- _Material_:
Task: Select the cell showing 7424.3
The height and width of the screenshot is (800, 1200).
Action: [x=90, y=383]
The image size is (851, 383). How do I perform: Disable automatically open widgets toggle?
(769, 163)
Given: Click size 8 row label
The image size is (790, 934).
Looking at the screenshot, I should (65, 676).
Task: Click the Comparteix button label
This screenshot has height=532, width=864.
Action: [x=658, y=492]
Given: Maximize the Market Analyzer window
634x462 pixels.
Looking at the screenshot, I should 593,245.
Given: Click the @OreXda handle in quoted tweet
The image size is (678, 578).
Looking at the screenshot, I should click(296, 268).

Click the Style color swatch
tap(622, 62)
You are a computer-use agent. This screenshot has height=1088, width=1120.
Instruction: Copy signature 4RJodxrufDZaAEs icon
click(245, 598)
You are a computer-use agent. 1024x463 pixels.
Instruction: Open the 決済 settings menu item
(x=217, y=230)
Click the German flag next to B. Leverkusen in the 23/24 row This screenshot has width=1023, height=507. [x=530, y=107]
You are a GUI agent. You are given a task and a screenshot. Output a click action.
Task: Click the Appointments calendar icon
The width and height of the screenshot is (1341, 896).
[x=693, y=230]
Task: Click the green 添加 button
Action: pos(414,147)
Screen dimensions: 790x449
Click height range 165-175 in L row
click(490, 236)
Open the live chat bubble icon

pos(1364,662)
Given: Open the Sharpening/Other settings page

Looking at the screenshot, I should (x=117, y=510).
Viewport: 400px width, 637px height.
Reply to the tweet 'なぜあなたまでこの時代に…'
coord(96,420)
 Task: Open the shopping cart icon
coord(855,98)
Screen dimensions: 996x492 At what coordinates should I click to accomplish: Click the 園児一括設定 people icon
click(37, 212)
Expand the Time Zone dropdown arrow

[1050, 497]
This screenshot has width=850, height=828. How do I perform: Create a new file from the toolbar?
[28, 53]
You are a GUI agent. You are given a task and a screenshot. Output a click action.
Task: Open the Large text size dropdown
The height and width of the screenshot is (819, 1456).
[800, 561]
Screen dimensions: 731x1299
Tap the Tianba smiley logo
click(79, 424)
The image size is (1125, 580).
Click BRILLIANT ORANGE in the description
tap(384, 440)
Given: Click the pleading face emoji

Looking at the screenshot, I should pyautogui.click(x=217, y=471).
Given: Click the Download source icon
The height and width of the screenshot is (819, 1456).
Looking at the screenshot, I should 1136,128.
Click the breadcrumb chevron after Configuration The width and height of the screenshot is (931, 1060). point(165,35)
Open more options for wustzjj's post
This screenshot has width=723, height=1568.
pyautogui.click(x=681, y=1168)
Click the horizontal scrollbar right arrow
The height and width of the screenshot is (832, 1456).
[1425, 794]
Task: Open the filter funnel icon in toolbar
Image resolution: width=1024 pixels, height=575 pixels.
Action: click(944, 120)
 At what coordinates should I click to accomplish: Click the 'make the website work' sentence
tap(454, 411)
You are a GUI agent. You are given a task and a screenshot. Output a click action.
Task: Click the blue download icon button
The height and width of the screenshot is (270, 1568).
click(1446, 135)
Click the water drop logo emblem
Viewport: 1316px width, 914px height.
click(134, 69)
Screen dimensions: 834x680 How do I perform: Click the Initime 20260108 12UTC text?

- _Goal_: Reproduce every item above word for word, keeping each line as it appears.

- _Result for this task_:
Task: Select the cell showing 7424.3
The height and width of the screenshot is (800, 1200).
Action: [x=90, y=383]
The image size is (851, 383). How do I perform: Disable automatically open widgets toggle?
(769, 163)
Given: Click size 8 row label
The image size is (790, 934).
Looking at the screenshot, I should (65, 676).
Task: Click the Comparteix button label
This screenshot has height=532, width=864.
Action: [x=658, y=492]
Given: Maximize the Market Analyzer window
634x462 pixels.
Looking at the screenshot, I should 593,245.
Given: Click the @OreXda handle in quoted tweet
The image size is (678, 578).
Looking at the screenshot, I should click(296, 268).

Click the Style color swatch
tap(622, 62)
You are a computer-use agent. This screenshot has height=1088, width=1120.
Instruction: Copy signature 4RJodxrufDZaAEs icon
click(245, 598)
You are a computer-use agent. 1024x463 pixels.
Instruction: Open the 決済 settings menu item
(x=217, y=230)
Click the German flag next to B. Leverkusen in the 23/24 row This screenshot has width=1023, height=507. [x=530, y=107]
You are a GUI agent. You are given a task and a screenshot. Output a click action.
Task: Click the Appointments calendar icon
The width and height of the screenshot is (1341, 896).
[x=693, y=230]
Task: Click the green 添加 button
Action: pos(414,147)
Screen dimensions: 790x449
Click height range 165-175 in L row
click(490, 236)
Open the live chat bubble icon

pos(1364,662)
Given: Open the Sharpening/Other settings page

Looking at the screenshot, I should (x=117, y=510).
Viewport: 400px width, 637px height.
Reply to the tweet 'なぜあなたまでこの時代に…'
coord(96,420)
 Task: Open the shopping cart icon
coord(855,98)
Screen dimensions: 996x492 At what coordinates should I click to accomplish: Click the 園児一括設定 people icon
click(37, 212)
Expand the Time Zone dropdown arrow

[1050, 497]
This screenshot has width=850, height=828. How do I perform: Create a new file from the toolbar?
[28, 53]
You are a GUI agent. You are given a task and a screenshot. Output a click action.
Task: Open the Large text size dropdown
The height and width of the screenshot is (819, 1456).
[800, 561]
Screen dimensions: 731x1299
Tap the Tianba smiley logo
click(79, 424)
The image size is (1125, 580).
Click BRILLIANT ORANGE in the description
tap(384, 440)
Given: Click the pleading face emoji

Looking at the screenshot, I should pyautogui.click(x=217, y=471).
Given: Click the Download source icon
The height and width of the screenshot is (819, 1456).
Looking at the screenshot, I should 1136,128.
Click the breadcrumb chevron after Configuration The width and height of the screenshot is (931, 1060). point(165,35)
Open more options for wustzjj's post
This screenshot has width=723, height=1568.
pyautogui.click(x=681, y=1168)
Click the horizontal scrollbar right arrow
The height and width of the screenshot is (832, 1456).
[1425, 794]
Task: Open the filter funnel icon in toolbar
Image resolution: width=1024 pixels, height=575 pixels.
Action: click(944, 120)
 At what coordinates should I click to accomplish: Click the 'make the website work' sentence
tap(454, 411)
You are a GUI agent. You are given a task and a screenshot. Output a click action.
Task: Click the blue download icon button
The height and width of the screenshot is (270, 1568).
click(1446, 135)
Click the water drop logo emblem
Viewport: 1316px width, 914px height.
click(134, 69)
Screen dimensions: 834x680 How do I perform: Click the Initime 20260108 12UTC text?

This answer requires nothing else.